Michael Atchison: For Greg, I’m currently reading Keith Richards’s autobiography Life, and can highly recommend it. Next, it’s on to George Dohrmann’s Play Their Hearts Out. The last book I finished was Thomas Pynchon’s Inherent Vice, which is an early 70s stoner-beach-detective-mystery story, which allows me to say I’ve read Pynchon without having to tackle Gravity’s Rainbow. My boy Steve Rushin’s Pint Man came out last year, and is a breezy, warm and funny book about a boy a girl a bar and its urinals. Also, read all of Michael Chabon’s books, and Nick Hornby’s first three.
Bill C.: The books after Hornby's first three are also probably worth it, though admittedly less so.
And after you're done with Richards' book, you can move on to Mick Jagger's book-sized letter in response to it. It is awesome. Bitter, with plenty of Jagger-esque arrogance, but very, very worth it.
ghtd36: Ah, Gravity's Rainbow. Its reputation -- very good, but insanely long -- precedes it. Depending on when I finish Book No. 19 -- like, if I have a month and a half to finish one book -- I might try to slay that dragon.
Michael Atchison: But be advised that Jagger didn’t actually write it. Bill Wyman (the rock critic, not the former Stone) did. It’s his fictional response.
That caused quite a lot of confusion upon release. But still read it. It’s great.
Bill C.: DAMMIT...I read it the day it came out and didn't hear any of the "it wasn't really him" talk. Oh well, I guess.
So...Rich Rodriguez was fired after all. Who do they get?
ghtd36:

The Beef: I am quite busy today…but I just wanted to tell you I hate you
ZouDave: Is there going to be a bidding war of sorts on Jim Harbaugh? Is he the hottest name in coaching right now? The NFL is going to want him, and bigger programs are probably going to try to steal him from Stanford. Could Michigan do that?

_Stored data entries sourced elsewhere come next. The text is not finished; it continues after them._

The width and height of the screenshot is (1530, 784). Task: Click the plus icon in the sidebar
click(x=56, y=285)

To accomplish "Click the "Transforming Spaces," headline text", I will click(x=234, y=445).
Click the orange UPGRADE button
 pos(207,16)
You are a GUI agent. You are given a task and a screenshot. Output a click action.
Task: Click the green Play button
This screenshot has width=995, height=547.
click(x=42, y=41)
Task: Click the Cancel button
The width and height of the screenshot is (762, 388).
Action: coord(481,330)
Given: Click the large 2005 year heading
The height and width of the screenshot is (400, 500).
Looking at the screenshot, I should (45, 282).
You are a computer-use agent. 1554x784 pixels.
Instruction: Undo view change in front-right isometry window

Doug: Sadly, for Michigan, he's as likely a candidate as any.
Seriously, have you heard any name other than Harbaugh's attached to Michigan? And, Harbaugh either goes pro or stays with Stanford if Luck does (though that is a very slim possibility).
Michigan seems a lot like Notre Dame at the moment, though the Wolverines have more recent success. Who really wants to go there?
ghtd36: I've heard -- and this is all just speculation -- Brady Hoke's name attached to the Michigan job.
Doug: Well, isn't that the name on the tip of every Michigan fans' tongues right now?
That hire at Kansas probably would have thrilled me, at Michigan... it's like announcing Turner Gill's name in Lawrence.
ZouDave: I heard that as well. That would be a great move for Hoke, I think.
The Beef: From what I understand (and know that I do have a good friend who is a Michigan alum and who is still fairly well connected), Harbaugh is who they want, but Harbaugh does not appear to want them. I can envision the perceived "delay" in the Michigan AD meeting with Rich Rod was to allow Harbaugh to complete his season at Stanford and test the waters without actually offering. Michigan got pretty embarrassed last time when getting spurned by Miles and Schiano of Rutgers before getting to Rich Rod. I don’t think they want to lose face again if Harbaugh…who played there…and whose father coached there, were to officially turn them down. Hoke, while not having played there, did coach there under Lloyd Carr (who is still held in very high respect), and it appears he is the next most likely name. Beyond that…who knows…but I don’t think they get past Hoke.
ghtd36: Yep. With all due respect to San Diego State, if you can make that jump to Michigan, you do.